[GIVEN RECORDS]:
*****

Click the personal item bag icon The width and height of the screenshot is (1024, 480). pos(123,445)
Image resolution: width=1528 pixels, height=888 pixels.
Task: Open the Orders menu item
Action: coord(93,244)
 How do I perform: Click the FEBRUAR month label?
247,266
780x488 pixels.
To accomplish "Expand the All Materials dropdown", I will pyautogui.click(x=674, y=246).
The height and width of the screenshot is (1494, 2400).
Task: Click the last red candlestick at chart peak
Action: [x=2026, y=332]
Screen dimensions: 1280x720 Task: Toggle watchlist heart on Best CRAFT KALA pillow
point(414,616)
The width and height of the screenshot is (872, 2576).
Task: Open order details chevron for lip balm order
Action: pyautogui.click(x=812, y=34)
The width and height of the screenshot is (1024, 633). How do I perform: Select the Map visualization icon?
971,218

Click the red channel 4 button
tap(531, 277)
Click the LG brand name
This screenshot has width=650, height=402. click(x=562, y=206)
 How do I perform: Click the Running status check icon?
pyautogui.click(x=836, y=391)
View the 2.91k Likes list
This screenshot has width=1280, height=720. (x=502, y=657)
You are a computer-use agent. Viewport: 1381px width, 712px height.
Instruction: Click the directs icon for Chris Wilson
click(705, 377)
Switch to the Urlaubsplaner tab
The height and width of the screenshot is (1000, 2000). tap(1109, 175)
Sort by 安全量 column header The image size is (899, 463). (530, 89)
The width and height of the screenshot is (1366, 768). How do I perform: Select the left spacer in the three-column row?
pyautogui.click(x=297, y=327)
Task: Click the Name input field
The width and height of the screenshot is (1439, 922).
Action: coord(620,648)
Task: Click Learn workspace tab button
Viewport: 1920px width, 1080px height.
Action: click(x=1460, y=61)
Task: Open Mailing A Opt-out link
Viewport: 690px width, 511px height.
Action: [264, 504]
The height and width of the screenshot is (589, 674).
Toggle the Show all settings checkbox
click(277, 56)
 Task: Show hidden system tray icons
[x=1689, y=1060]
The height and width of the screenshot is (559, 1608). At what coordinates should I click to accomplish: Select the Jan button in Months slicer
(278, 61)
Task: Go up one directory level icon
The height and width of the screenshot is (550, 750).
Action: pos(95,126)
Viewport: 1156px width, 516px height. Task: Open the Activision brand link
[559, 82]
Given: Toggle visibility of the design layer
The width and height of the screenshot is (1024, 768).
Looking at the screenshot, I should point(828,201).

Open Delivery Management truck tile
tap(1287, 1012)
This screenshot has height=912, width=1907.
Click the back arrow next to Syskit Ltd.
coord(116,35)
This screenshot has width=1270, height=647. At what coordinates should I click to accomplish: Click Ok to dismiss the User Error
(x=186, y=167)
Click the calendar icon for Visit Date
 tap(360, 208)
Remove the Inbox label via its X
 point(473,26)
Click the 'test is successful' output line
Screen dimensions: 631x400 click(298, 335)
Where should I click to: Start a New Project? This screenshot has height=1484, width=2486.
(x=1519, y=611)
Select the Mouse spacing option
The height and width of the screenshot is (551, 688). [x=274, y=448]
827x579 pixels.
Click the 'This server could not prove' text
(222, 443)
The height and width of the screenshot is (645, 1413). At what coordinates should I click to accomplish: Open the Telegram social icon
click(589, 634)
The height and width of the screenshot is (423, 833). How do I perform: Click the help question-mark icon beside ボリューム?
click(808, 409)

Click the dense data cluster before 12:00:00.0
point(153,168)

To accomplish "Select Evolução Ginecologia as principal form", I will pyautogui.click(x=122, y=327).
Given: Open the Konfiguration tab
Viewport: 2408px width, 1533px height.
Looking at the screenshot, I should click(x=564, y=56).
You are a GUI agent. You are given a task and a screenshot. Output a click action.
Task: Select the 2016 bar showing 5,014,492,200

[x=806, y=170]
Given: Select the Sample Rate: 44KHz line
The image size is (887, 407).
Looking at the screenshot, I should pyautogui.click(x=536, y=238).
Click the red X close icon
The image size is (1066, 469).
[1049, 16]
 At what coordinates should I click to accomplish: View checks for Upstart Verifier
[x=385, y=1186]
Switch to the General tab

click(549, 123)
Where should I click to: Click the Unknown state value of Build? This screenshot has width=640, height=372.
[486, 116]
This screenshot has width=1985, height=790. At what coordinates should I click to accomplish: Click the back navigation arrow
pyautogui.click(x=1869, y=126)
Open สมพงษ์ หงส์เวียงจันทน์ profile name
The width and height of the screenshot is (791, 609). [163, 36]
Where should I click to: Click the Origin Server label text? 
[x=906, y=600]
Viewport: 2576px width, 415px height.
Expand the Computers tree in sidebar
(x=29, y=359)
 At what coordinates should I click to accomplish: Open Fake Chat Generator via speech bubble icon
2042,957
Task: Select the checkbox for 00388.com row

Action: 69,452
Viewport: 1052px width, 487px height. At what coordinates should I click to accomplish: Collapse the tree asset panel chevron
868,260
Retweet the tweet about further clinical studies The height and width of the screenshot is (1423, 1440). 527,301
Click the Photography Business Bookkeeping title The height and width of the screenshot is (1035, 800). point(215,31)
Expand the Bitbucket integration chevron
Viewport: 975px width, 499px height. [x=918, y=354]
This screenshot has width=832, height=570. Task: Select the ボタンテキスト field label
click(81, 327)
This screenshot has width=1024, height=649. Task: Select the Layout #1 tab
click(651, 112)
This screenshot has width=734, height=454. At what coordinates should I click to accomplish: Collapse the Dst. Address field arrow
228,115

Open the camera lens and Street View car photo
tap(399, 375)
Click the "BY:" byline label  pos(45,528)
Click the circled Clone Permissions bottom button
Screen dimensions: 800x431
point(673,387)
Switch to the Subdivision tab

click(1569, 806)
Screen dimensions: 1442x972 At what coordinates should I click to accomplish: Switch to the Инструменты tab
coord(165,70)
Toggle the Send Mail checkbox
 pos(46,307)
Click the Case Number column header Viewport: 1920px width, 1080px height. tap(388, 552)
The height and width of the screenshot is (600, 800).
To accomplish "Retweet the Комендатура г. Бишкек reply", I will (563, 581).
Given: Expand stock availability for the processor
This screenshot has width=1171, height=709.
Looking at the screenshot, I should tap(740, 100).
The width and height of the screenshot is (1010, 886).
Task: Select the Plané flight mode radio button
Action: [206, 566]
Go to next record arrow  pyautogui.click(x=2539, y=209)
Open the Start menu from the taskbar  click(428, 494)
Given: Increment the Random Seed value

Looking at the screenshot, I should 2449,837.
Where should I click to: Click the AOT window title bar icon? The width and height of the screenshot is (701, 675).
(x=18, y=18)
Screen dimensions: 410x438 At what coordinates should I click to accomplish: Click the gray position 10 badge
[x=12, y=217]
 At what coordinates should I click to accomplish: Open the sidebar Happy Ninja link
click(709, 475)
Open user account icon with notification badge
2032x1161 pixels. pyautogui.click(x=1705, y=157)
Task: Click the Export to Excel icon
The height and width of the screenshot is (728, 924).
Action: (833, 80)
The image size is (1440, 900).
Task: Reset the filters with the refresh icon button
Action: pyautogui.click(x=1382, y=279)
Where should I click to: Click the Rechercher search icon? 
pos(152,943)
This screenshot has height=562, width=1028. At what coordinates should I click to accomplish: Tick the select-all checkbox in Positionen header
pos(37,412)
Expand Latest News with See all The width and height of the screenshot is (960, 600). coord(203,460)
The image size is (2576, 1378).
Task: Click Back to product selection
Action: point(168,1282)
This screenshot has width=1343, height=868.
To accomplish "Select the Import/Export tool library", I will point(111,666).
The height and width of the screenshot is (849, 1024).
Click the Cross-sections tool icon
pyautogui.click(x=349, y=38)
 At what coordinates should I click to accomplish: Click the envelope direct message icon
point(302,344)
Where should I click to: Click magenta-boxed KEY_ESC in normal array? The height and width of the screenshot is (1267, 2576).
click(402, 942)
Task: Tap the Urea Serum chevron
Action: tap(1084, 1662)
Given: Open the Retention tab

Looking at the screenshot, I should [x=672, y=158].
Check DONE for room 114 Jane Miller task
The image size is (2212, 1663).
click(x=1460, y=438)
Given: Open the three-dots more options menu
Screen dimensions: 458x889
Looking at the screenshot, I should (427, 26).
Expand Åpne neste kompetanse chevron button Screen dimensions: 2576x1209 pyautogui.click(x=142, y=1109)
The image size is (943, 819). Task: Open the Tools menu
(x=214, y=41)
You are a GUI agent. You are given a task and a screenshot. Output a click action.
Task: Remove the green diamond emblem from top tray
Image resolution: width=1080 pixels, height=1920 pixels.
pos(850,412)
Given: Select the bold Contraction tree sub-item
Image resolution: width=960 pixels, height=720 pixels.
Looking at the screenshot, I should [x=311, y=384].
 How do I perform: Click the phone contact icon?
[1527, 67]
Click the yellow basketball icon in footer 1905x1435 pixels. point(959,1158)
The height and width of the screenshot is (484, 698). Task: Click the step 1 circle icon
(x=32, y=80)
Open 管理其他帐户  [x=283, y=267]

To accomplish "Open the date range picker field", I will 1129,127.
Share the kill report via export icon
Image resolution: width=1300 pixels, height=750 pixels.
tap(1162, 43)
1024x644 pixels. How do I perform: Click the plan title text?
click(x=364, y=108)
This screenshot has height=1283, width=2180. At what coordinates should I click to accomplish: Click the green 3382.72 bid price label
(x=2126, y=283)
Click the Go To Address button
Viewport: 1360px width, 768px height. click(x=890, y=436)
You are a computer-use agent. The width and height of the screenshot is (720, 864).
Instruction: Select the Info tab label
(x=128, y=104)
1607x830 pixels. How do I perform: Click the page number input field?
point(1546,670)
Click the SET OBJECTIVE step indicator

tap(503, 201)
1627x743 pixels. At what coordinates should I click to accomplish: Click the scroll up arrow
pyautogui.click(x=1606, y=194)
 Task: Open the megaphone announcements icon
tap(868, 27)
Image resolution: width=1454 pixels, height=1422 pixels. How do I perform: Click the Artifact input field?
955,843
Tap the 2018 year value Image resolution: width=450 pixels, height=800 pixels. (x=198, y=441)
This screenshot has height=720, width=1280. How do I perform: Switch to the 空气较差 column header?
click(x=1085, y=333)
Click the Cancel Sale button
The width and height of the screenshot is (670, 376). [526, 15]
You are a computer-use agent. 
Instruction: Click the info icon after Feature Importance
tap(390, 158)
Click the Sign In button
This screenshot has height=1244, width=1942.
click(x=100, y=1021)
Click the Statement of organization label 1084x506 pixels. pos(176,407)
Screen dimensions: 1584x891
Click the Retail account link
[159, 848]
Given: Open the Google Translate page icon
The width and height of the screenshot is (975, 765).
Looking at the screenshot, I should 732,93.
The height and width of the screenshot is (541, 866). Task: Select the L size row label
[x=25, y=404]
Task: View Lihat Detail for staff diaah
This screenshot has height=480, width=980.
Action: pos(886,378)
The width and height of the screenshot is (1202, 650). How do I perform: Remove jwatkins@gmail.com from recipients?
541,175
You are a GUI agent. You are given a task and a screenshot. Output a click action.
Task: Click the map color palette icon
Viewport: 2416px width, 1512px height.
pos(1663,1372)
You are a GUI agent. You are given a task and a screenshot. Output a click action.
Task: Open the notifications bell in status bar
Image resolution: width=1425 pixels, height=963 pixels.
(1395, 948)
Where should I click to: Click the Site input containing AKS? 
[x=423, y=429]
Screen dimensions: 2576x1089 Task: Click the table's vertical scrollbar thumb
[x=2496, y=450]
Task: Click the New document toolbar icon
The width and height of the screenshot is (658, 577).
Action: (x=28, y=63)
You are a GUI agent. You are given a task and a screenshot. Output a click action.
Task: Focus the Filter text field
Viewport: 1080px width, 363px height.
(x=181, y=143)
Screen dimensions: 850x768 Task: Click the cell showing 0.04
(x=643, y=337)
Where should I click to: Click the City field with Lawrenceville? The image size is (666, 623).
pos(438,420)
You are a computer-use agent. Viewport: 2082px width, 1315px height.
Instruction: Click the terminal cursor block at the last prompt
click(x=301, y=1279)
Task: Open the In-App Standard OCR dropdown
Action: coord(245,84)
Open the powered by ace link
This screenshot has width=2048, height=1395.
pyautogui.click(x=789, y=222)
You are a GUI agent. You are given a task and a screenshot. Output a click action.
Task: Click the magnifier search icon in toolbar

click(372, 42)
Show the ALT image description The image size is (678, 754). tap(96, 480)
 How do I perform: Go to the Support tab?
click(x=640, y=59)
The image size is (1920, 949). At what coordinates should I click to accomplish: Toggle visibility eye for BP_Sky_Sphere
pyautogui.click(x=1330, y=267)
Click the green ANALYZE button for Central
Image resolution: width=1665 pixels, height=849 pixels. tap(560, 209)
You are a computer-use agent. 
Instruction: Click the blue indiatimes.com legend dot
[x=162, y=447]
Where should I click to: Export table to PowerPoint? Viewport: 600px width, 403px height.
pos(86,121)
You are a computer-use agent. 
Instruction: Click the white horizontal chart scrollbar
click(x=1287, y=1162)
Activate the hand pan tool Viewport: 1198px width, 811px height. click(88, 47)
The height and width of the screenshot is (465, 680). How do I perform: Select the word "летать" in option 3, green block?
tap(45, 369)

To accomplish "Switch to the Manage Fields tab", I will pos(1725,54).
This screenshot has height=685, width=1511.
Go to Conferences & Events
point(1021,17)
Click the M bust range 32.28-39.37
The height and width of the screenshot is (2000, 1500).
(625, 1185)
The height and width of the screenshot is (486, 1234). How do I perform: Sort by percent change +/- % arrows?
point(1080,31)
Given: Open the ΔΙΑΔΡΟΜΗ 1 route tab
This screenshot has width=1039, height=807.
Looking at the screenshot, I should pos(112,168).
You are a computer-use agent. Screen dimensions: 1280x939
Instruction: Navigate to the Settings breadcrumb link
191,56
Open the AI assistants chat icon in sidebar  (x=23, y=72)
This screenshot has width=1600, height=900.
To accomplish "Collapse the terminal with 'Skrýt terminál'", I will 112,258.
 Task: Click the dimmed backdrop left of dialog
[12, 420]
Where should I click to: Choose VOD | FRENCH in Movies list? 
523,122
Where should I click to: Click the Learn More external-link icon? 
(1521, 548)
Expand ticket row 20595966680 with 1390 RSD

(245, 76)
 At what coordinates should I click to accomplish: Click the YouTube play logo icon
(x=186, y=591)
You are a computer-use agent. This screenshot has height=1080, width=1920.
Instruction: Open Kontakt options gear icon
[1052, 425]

*****

[DIRECTIONS]:
Starting with the line containing "play logo icon" and continuing through the last line, write the lines out again with "gear" replaced by "cog" and nothing else changed.

[RESULT FOR THIS TASK]:
 At what coordinates should I click to accomplish: Click the YouTube play logo icon
(x=186, y=591)
You are a computer-use agent. This screenshot has height=1080, width=1920.
Instruction: Open Kontakt options cog icon
[1052, 425]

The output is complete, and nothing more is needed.